Look me up on Facebook as I probably have some photos from that trip that I can send you.

7/02/2010 1:35 PM

Blogger Friendly Persuasion said...


Beast gave me one of the most interesting introductions to topside line handling. i just reported aboard in Naples and we were pulling into LaSpeizia. i was in charge of lines aft and Beast asked permission to pull up his socks. I thought this unusual but as an ensign, albeit prior enlisted, I gave him which he promptly dropped his pants (wearing no undies) and pulled up his socks.

You didn't mention Joe Foelsch or Skrtich. Where you there when ENCM Cornell was the master blaster?

7/02/2010 9:30 PM

Anonymous Anonymous said...

We were under the pack ice in 96 or 97 and we were cleaning back aft when one if the nukes got his greenie caught in the rudder. Crushed his keg and we hauled ass too Norway.

7/09/2010 7:39 PM

Blogger tul petee said...

I was their when she was born, 2 years after I reported onboard. Remember the 47 deg downangle during the second sea trial. I was there the day she was hit by the Archerfish at State Pier two days before our first big NATO op and rushed into EB drydock and replaced the screw and repaired the sternplane dents and underway in 2 days. I left here when she was in NNS for PSA. Came back onboard in 1981 as a first class then made Chief. It was so true" I use to work in this dept, now I run it" We were the first 688 to wrestle the Battle E away from the 637's in Devron 12. Was in the control room during the Blindman's Bluff part. Would follow Capt Parry into battle any day. It is true many good people served on Philly, my brothers in arms.
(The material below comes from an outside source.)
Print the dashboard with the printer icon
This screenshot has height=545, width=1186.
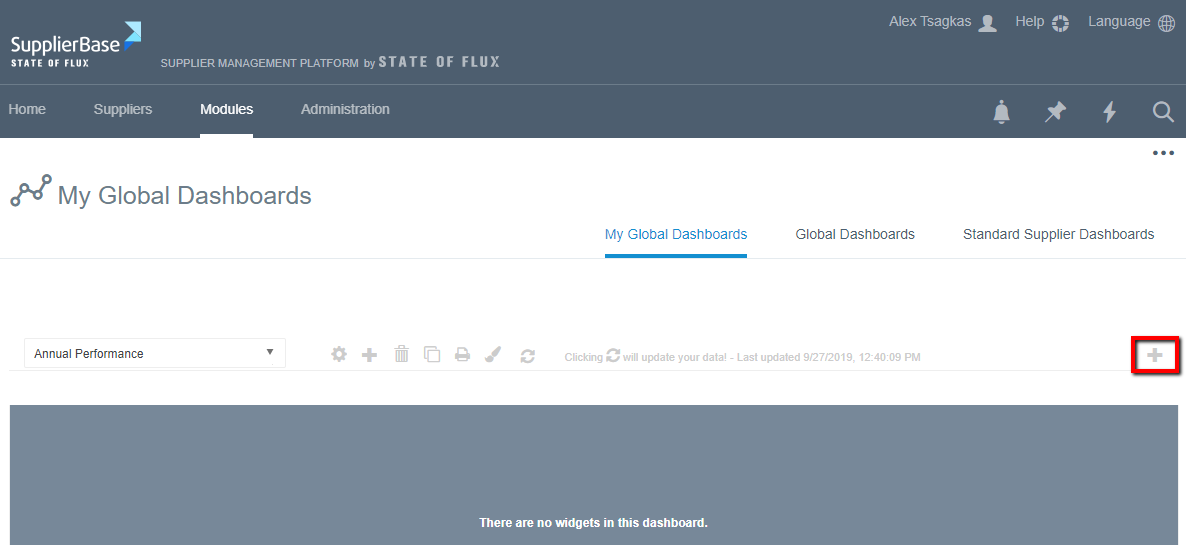462,354
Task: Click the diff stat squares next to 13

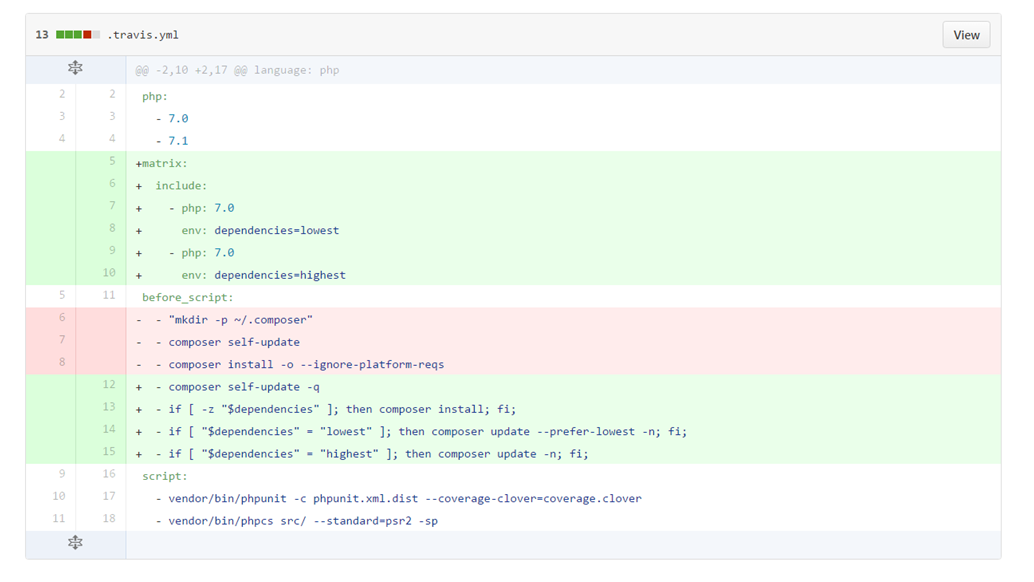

People I still talk to and see when I get a chance. She was truly a Ferrari. I was also their the day she was retired. Old warriors done die, they just fade away.

11/21/2012 11:28 AM

Anonymous Anonymous said...

My Brother served on her for six years. To this day, he can only talk about five ports she made anchor in six years. I remember having the opportunity to come aboard once & to see the officer's living quarters. She was an impressive vessel & I'm sorry to hear she was de-comm.